Here, Plaintiff cannot make out a prima facie case under the EPA. Plaintiff argues that she did not receive a pay increase due to her gender, dkt. no. 36, p. 8, but she never provided the Court with any evidence of this denial. Without such evidence, the Court cannot simply provide her requested relief. Plaintiff specifically names Stull, an African-American male who worked as a Cashier, as a comparator for the purposes of her EPA claim. Dkt. No. 33-6, ¶ 19. Plaintiff alleges that Stull, who had less experience and education, was hired after her at a higher rate of pay. Dkt. No. 36, p. 8. In support of this argument, Plaintiff cites to Exhibit 12, which she alleges demonstrates that Stull earned more money than she did. Dkt. No. 36-10. Contrary to Plaintiff's argument, Exhibit 12 demonstrates that Plaintiff earned more than Stull, given that her salary was $28,184 while Stull earned $27,476. Id. This exhibit establishes that Stull earned less than she did. Id. It is clear that Plaintiff fails to establish a prima facie case of discrimination under the EPA. Accordingly, Defendant's Motion for Summary Judgment will be GRANTED as to Plaintiff's EPA claim.

II. Plaintiff Failed to Establish a Race Discrimination Case under Title VII

To prove intentional discrimination, a plaintiff may offer direct evidence, circumstantial evidence, or statistical proof. Alvarez v. Royal Atl. Developers, Inc., 610 F.3d 1253, 1264 (11th Cir. 2010). "Direct evidence is evidence which, if believed, proves the existence of a fact without inference or presumption." Scott v. Suncoast Beverage Sales, Ltd., 295 F.3d 1223, 1227 (11th Cir. 2002). Here, Plaintiff's only proffered evidence of discriminatory intent is her contention that she, a female African-American, was fired as a result of a customer complaint while other Caucasian employees with similar disciplinary histories were not. Dkt. No. 36, pp. 9-13. This type of evidence is neither statistical nor direct. Plaintiff must therefore prove her Title VII race discrimination claim with circumstantial evidence.
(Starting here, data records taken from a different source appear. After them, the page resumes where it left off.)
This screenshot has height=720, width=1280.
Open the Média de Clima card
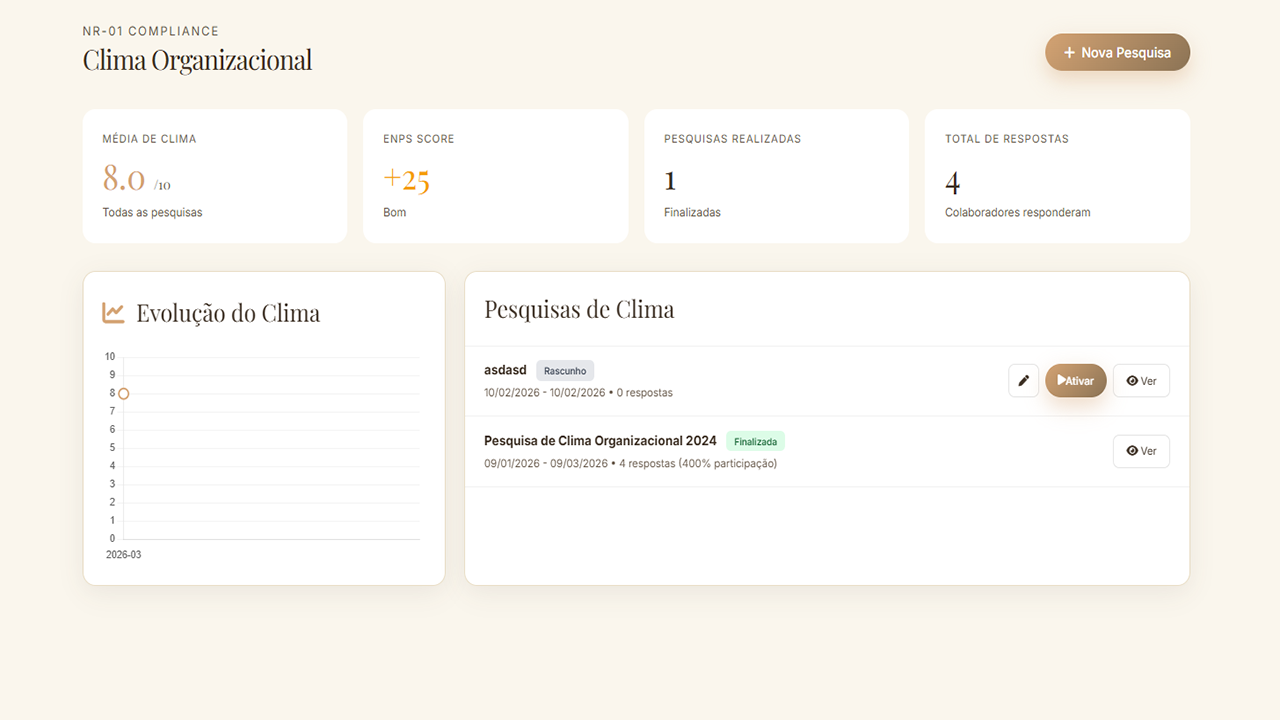click(x=215, y=176)
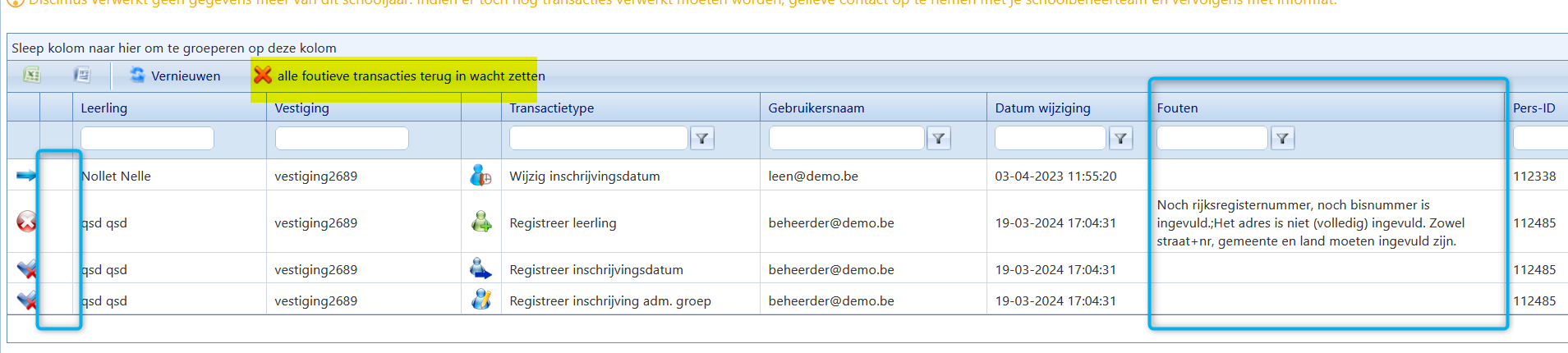Select the Nollet Nelle row name cell
The image size is (1568, 353).
pyautogui.click(x=117, y=176)
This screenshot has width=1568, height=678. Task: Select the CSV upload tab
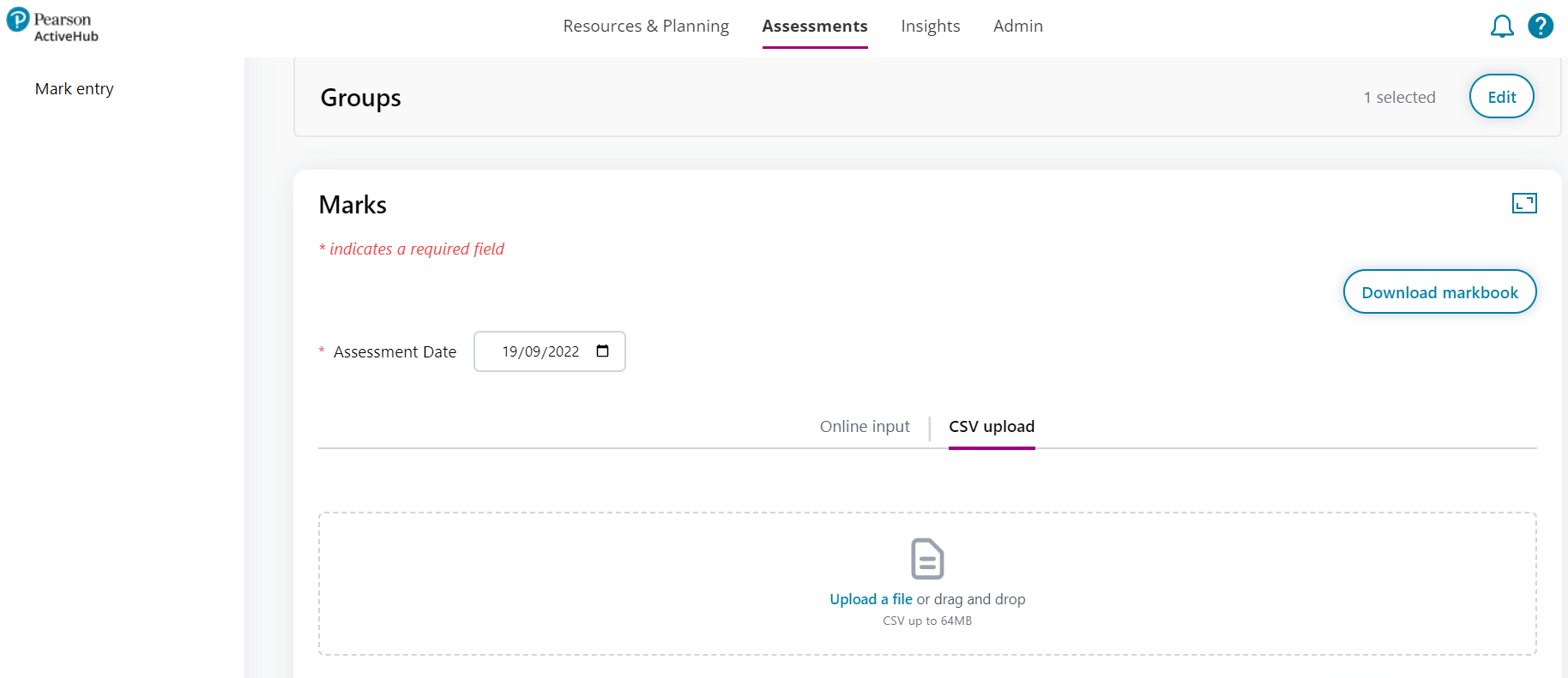coord(992,427)
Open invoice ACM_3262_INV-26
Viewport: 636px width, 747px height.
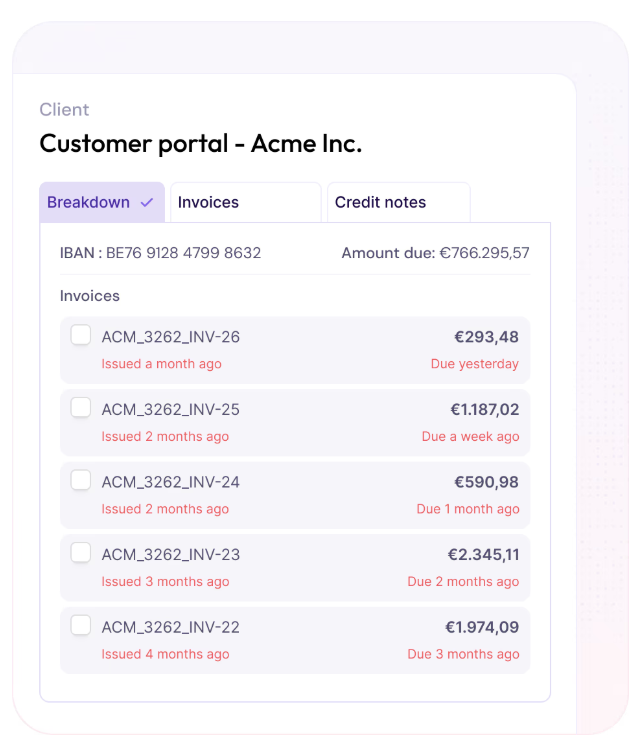coord(171,337)
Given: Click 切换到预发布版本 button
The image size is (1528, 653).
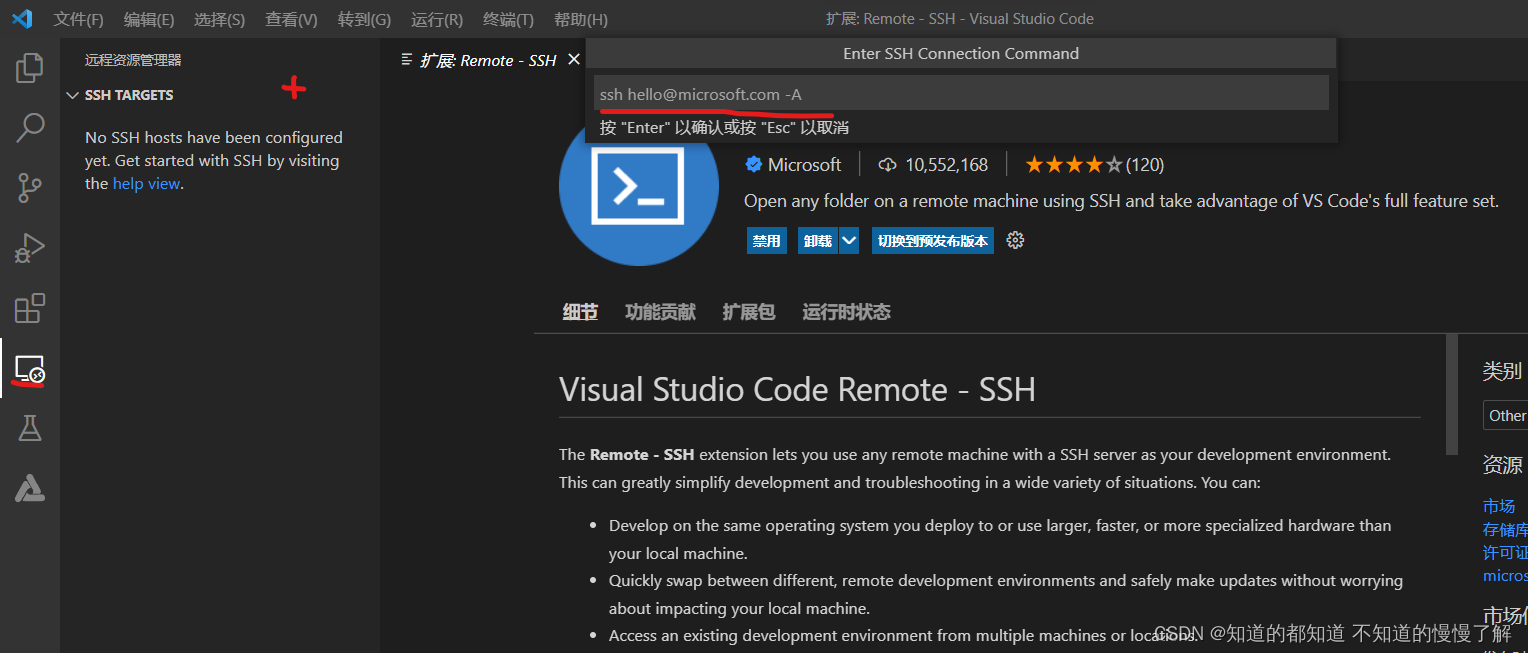Looking at the screenshot, I should [x=932, y=241].
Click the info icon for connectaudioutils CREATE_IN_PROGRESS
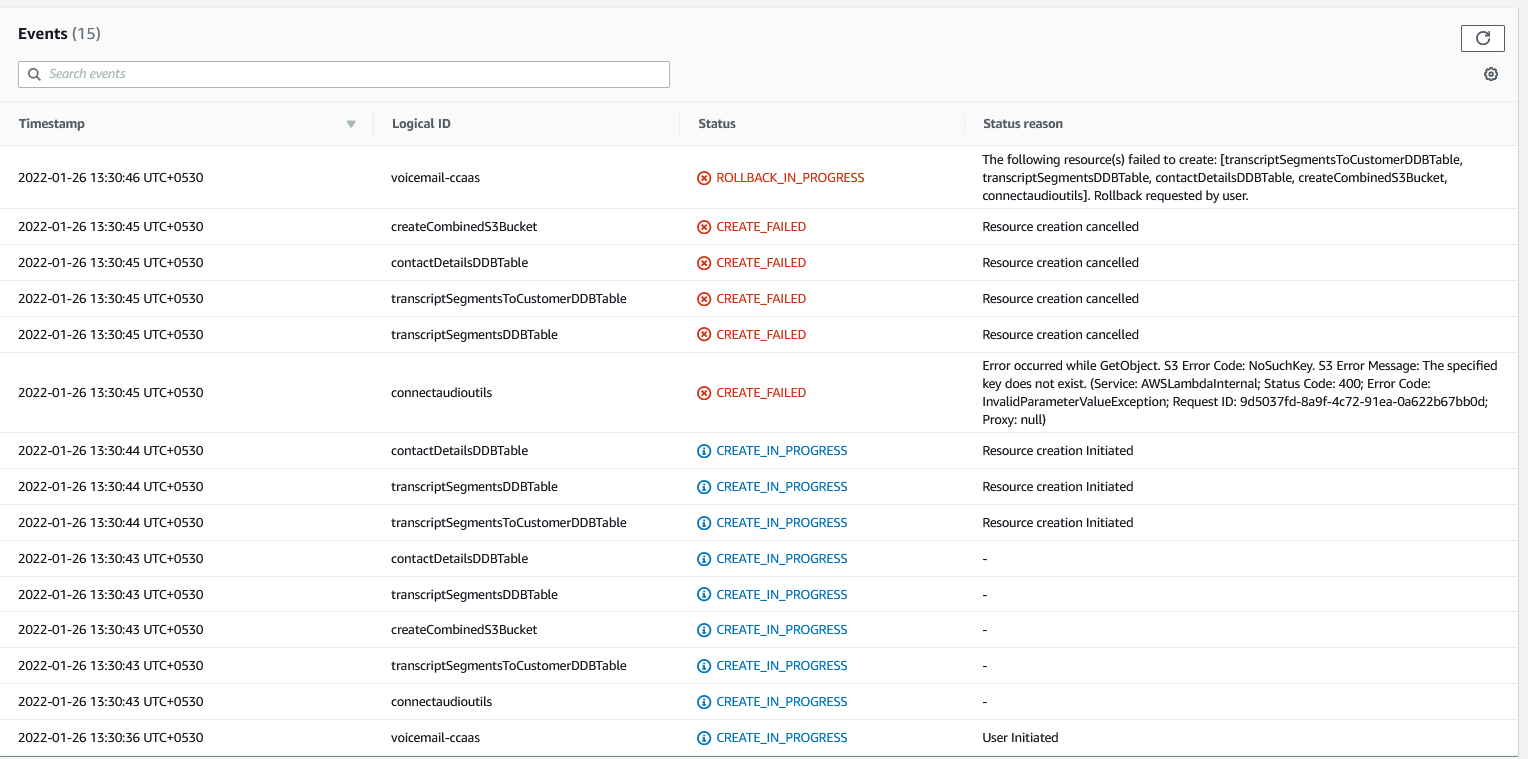Image resolution: width=1528 pixels, height=759 pixels. (x=703, y=701)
A. Plaintiff Fails to Establish a Prima Facie Case of Race Discrimination

The Supreme Court in McDonnell Douglas Corp. v. Green, 411 U.S. 792 (1973), established a three-part inferential analysis for discrimination claims based on circumstantial evidence. "Under this framework, the plaintiff first has the burden of establishing a prima facie case of discrimination, which creates a rebuttable presumption that the employer acted illegally." Combs v. Plantation Patterns, 106 F.3d 1519, 1528-29 (11th Cir. 1997). To establish a prima facie case of disparate treatment in a race discrimination case, a plaintiff must show: "(1) [s]he belongs to a racial minority; (2) [s]he was subjected to [an] adverse job action; (3) h[er] employer treated similarly situated employees outside h[er] racial classification more favorably; and (4) [s]he was qualified to do the job." Holifield v. Reno, 115 F.3d 1555, 1562 (11th Cir. 1997) (citations omitted).

On the basis of the undisputed facts, Plaintiff has failed to satisfy the requirements for a prima facie case of employment discrimination. Plaintiff is a member of a protected class, was indeed terminated from her position, and was qualified to do her job. She nonetheless fails to satisfy a prima facie case of discrimination, however, because she has not produced a sufficient comparator. In addition, even if she could establish a prima facie case, she cannot establish that her termination was pretextual.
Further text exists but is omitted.